> ABOUT THIS EXERCISE
With pictures left out, please repeat word for word the lines from the one containing "The height and" through the end of the records.

◇ ◇ ◇

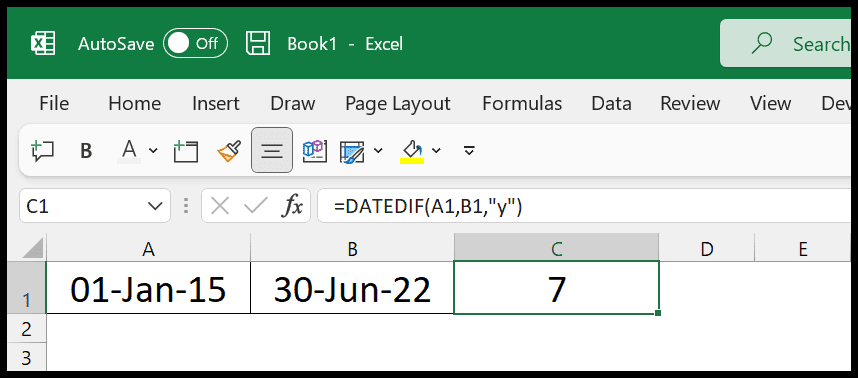This screenshot has width=858, height=378.
Task: Toggle center alignment button
Action: pyautogui.click(x=271, y=150)
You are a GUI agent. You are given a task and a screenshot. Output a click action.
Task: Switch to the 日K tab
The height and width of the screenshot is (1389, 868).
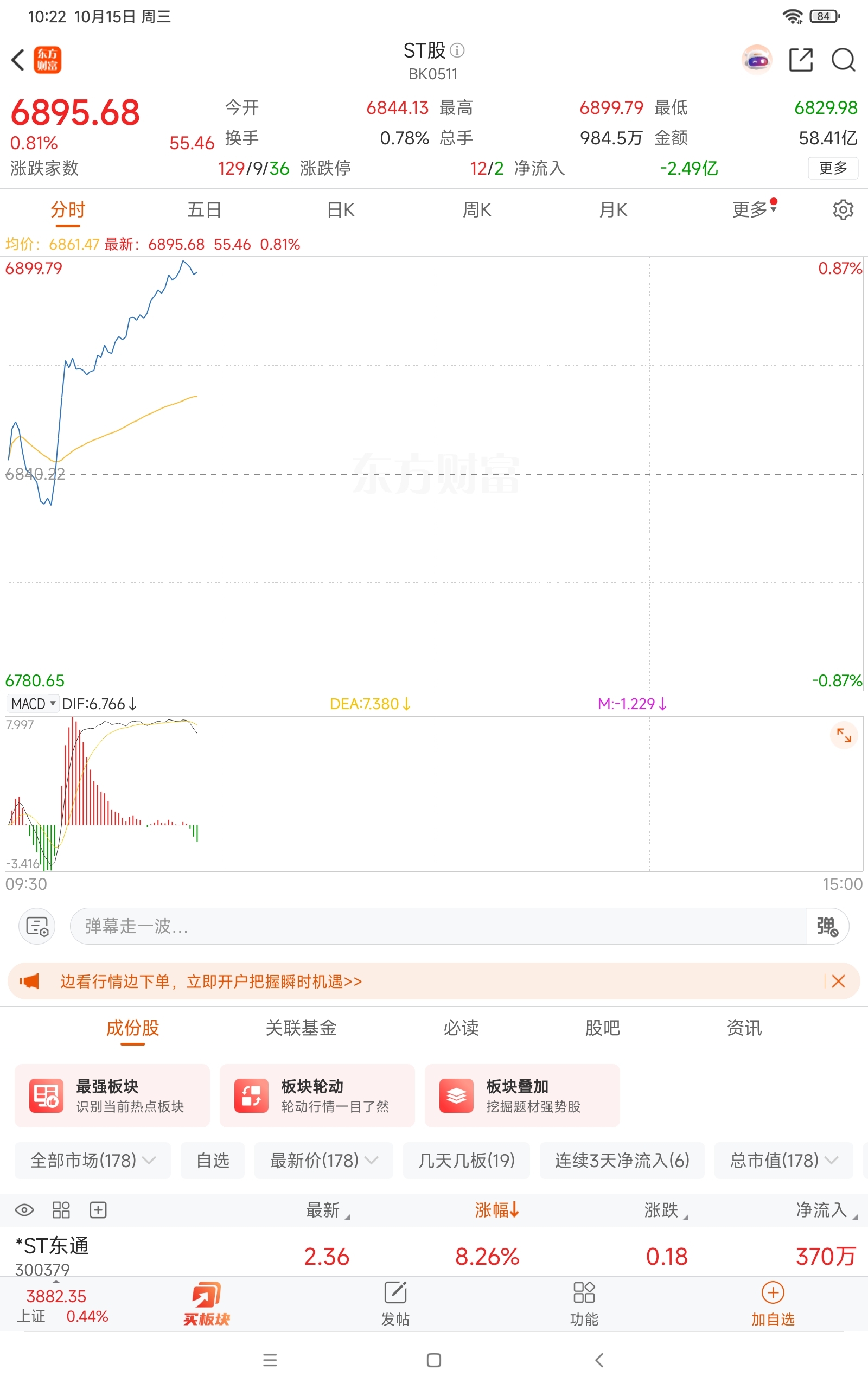(341, 210)
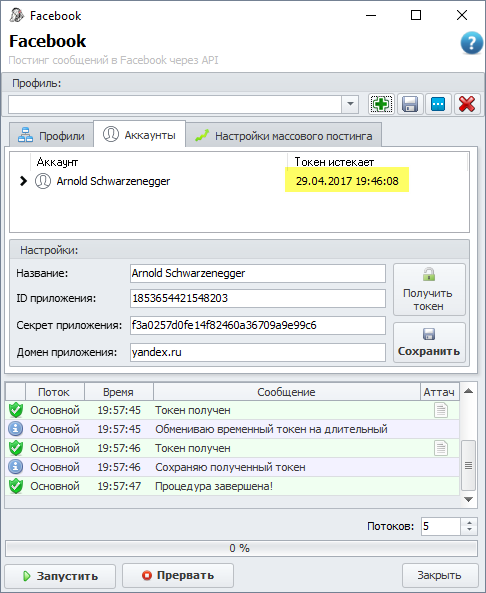Click the log scrollbar down arrow

point(469,500)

◇ ◇ ◇

> RESULT FOR THIS TASK
The height and width of the screenshot is (1389, 868).
(341, 210)
Click the log scrollbar down arrow

point(469,500)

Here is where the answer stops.